**Given problem:**
In the book announcement below, repeat the passage that opens with "Bradley, who joined" and closes with "present Salisbury University.", swapping "funding" for "financial support".

─── Excerpted text

SALISBURY, MD ---Sylvia Bradley, retired professor and Salisbury University historian, has written Salisbury: from Normal School to University, the first comprehensive history SU has published.

Bradley, who joined the University in 1966, began writing an account of what was then Salisbury State College in 1974. Planned for publication in time for SSC's 50th anniversary in 1975, the book was completed but never published due to lack of funding.

For the next 25 years, Bradley continued to keep files on the campus, its students, faculty and staff as it evolved from State College to State University to the present Salisbury University.

Nearly 500 pages, the narrative includes interviews from many who were instrumental in the very conception and realization of a State "normal" school to train teachers in 1925. Often insightful, often revealing, photographs take readers back to a time when Salisbury was known for apple orchards, Maypole dances and formal dress in the dining hall.

Bradley's research took her through the campus archives, much of which was boxed in the library basement or culled from the Education Department, once the only "major" students came to study.

She also spent hundreds of hours talking with faculty and staff who had been at Salisbury during the early days. Those interviews, Bradley says, were some of the most rewarding as she was able to piece together some crucial turning points when administrators fought to keep the fledgling school open.

"It has been interesting to see a real continuity. We have fought the same battles with some commission or another since the doors opened," Bradley said. "Even the students, I found, really do change very little."

Bradley, who retired from the History Department in 2001, is currently writing two new books. She hopes to publish her research on the Loyalist Party on Delmarva during the Revolutionary War as well as a collection of source material on Nanticoke-area history.

Nearly three decades in the making, Salisbury: from Normal School to University is available at the Edward H. Nabb Center for Delmarva History and Culture on SU's East Campus and at the University Bookstore for $35.

──────
─── Data excerpt

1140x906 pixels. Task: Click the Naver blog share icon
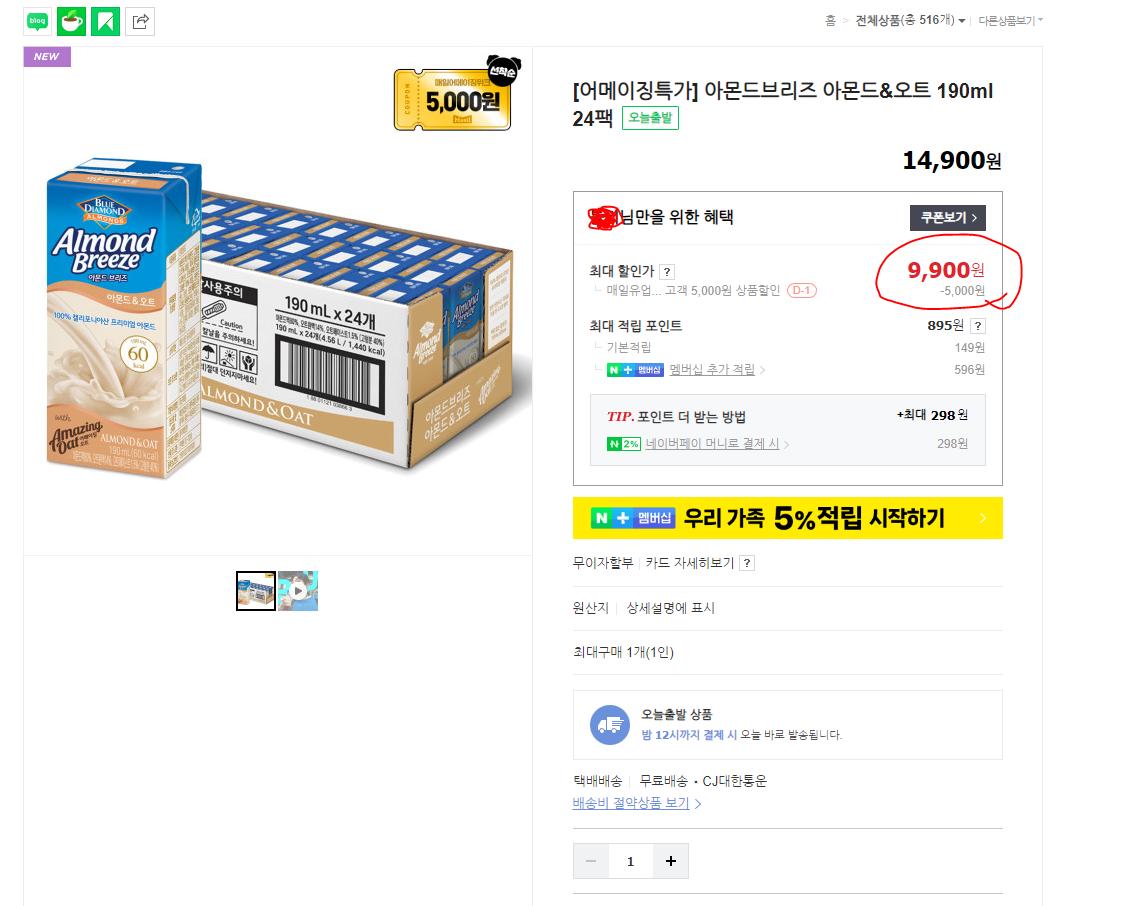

──────

**Answer in full:**
Bradley, who joined the University in 1966, began writing an account of what was then Salisbury State College in 1974. Planned for publication in time for SSC's 50th anniversary in 1975, the book was completed but never published due to lack of financial support.

For the next 25 years, Bradley continued to keep files on the campus, its students, faculty and staff as it evolved from State College to State University to the present Salisbury University.